If something about your pool’s environment is off, it might give algal blooms a chance to take hold.
Undersized Filter or Pump
If your pump and filter aren’t up to the challenge, they may not be keeping your water clean enough to stave off infiltration.
Algae thrives in stagnant water, which is a big reason why your pool circulates in the first place. If you’re not filtering at least six to eight hours per day, algae might be inevitable.

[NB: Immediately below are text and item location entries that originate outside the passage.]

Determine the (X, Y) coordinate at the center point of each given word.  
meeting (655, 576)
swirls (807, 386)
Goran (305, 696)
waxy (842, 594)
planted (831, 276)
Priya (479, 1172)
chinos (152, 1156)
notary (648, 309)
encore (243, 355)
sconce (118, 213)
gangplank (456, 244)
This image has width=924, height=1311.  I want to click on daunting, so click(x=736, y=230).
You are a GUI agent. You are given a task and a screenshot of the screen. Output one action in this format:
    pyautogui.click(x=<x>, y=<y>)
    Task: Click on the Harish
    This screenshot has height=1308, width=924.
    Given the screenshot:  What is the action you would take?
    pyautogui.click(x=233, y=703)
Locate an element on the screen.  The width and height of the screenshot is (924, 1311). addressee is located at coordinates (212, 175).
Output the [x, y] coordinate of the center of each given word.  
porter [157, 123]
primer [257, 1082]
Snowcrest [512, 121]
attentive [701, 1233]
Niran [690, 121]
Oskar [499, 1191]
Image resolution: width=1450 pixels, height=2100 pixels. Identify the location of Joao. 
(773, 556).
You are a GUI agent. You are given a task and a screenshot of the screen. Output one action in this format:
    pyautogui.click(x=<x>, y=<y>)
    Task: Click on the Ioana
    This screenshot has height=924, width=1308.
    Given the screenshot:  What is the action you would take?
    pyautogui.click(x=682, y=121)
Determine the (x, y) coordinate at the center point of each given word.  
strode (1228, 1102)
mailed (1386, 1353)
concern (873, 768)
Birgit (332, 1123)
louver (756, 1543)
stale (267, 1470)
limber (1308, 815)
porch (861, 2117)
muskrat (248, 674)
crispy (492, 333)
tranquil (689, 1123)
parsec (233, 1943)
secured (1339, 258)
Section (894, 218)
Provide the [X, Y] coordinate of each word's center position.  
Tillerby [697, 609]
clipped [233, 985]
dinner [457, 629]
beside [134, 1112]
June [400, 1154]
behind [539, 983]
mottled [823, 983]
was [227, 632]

Hot temperatures and frequent rainfall can introduce nitrogen to your pool. Algae thrive on this gas, which might cause them to take up residence very quickly. Looking at all these factors, you should realize that most pool owners will have an algae outbreak at some point or another – they simply can't always be prevented. So don't feel bad if you find yourself struggling with an algae problem - what really matters is how quickly you handle it.
Treating an Algal Bloom
Below you'll find a series of steps for treating your algae-infested pool. I suggest following each one in order, no matter how bad your algal bloom problem is. In the end, the cleaning and shocking process is the only way to make sure the algae won't return.
Manually Vacuum Your Pool
We all love our convenient little robotic pool vacuums, but they aren't particularly good at dealing with algae. I suggest you get out the manual vacuum and start paying close attention to the areas where algae blooms are forming.
Take a Brush to Your Pool
Algae loves to adhere to the surface of your pool liner where it can avoid being sucked into the pool filter. If you notice any dark or shady areas forming on your pool walls, take out a pool brush and start scrubbing. This will loosen the algae and make it easier to kill.
Rebalance Your Water
A healthy, balanced pool will be a difficult environment for algae to grow. Unfortunately, the presence of algal blooms is often enough to start messing with your chemistry. Get out the test strips and check your alkalinity and pH to make sure you're not "off the grid" on either measurement.
Shock Your Pool
A calcium hypochlorite shock is the standard treatment for an algae problem. You can find shocking treatments at your local pool store. Just remember to shock your pool in the evening or overnight! If to try to do it during the day, the sunlight will inhibit the sanitizing effect by eating up the chlorine before it cleans the pool. As an added tip, put your cleaning tools in the shallow end of the pool so that they get sanitized as well.
Run the Filter
The second half of the shocking process is to continuously run your filter for 8-12 hours. Post shock, your water will be a cloudy blue color with a high chemical content. The only way to get it back to normal is to cycle all the water through the filter. At this point, you may want to add a clarifier product to aid in the process.
Clean the Filter
The last step in the process is to carefully clean your filter so that all the microscopic algae particles don't get circulated back into your pool. I suggest soaking the filter in diluted muriatic acid to be sure, as sometimes algae are remarkably tough to kill. Alternatively, consider replacing your filter altogether.
An untreated algal bloom will ruin you and your family's summer pretty fast. I suggest you stay ahead of the problem by testing your pool daily. You'll also want to tell your family to keep their eyes out for any cloudiness or other signs that algae might be starting to take hold. Sure, the shock process may take a few days to complete, but it's preferential to taking your daily dip in a pool full of slime.